Today sees local elections across the UK, with the highest profile battle being fought over the mayorship of London. While there are two high-profile candidates in Boris Johnson and Ken Livingstone, there are a number of other candidates who represent a whole range of political views from the far right to the far left.
There is a significant third candidate in the middle, Brian Paddick. While he is unlikely to get elected, he has a significant impact on the policies of the two front-runners. There are many differences in policies between the Conservatives and Labour, and this difference is driven by the existence of the third option.
This can be compared to the situation with elections in the US. In many cases, policies between the two main parties are almost identical, and this is caused by the lack of a viable alternative to these candidates. This type of convergence derives from the need for political parties to appeal to voters.
Consider a simplified political landscape, with a single spectrum of policies. There are two potential candidates, 1 and 2, and four voters. These four voters are spread across the spectrum as shown below.
As it stands, it is clear that a will vote for 1, and d will vote for 2. This is not to say that these voters completely agree with the policies of their chosen candidate – indeed, we can see that a believes that 1 is a bit too “right” for them, while d considers 2 too “left”. However, these candidates are the closest to the ideal.
What about the remaining two candidates? b is likely to vote for 1, since although 1 is a little too “left” it is the nearest to the ideal. c is midway between the two candidates and so could be convinced either way.
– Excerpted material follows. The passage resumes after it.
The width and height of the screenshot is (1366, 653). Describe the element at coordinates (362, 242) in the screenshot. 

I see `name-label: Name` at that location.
In any case, 2 will not win this election; the best they can hope for is a tie.
It is easy to conclude that all voters to the left of 1 will vote for 1, and all voters to the right of 2 will vote for 2. The election will be decided by the treatment of voters in the middle of the two candidates. By moving along the political spectrum, 2 will be able to capture some of these middle voters, as shown below.
d will still vote for 2, since they represent the best option, even if they are further away from d’s ideals. c will now definitely vote for 2, since they are closer to 2 than they are to 1. By moving closer to 1’s position, 2 has won the election. This analysis can be iterated; 1 may move closer to 2 in order to guarantee b’s vote and force a tie.
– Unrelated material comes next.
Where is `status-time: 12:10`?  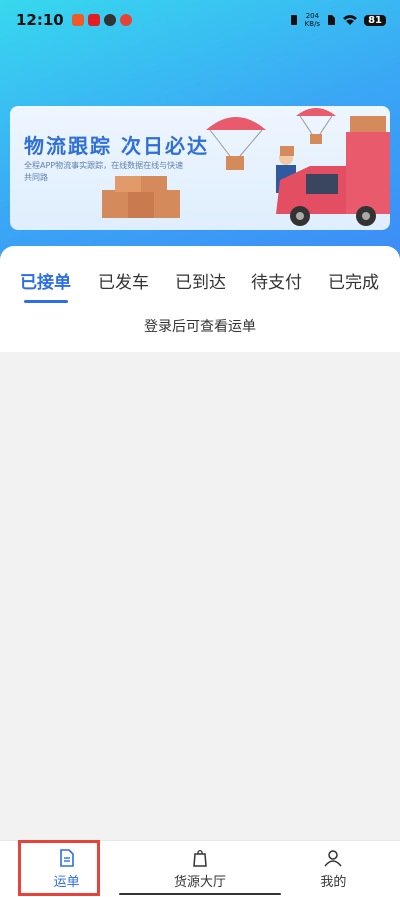
status-time: 12:10 is located at coordinates (40, 20).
In general cases, there are more than four voters and there is a continuum of preferences; due to this, 1 and 2 will move closer and closer to each other until there is little difference between the two. 1 and 2 will end up both positioned in the middle of the spectrum, with equal numbers of voters on each side.
However, entering a third candidate onto this spectrum disrupts the convergence. A third candidate could position themselves to capture both c and d, and 2 would instead move back along the spectrum to recapture lost voters. There is in fact no steady state equilibrium to this situation; any move by any player immediately changes the best response by others. In the UK it can be seen that political parties are constantly moving along the spectrum, with (for example) Tony Blair’s “New Labour” being a more right-wing relaunch of the Labour party.
The situation is made more complex by the fact that there is more than one spectrum to be considered: voters consider how a party will deal with policing, with healthcare, with liberties, with the economy. Rather than examining candidates on a single line, voters will instead carry out some sort of multidimensional nearest neighbour analysis. As long as there are at least two more candidates than there are dimensions, voters will be left with a choice of policies, rather than being dictated by political parties meeting in the middle.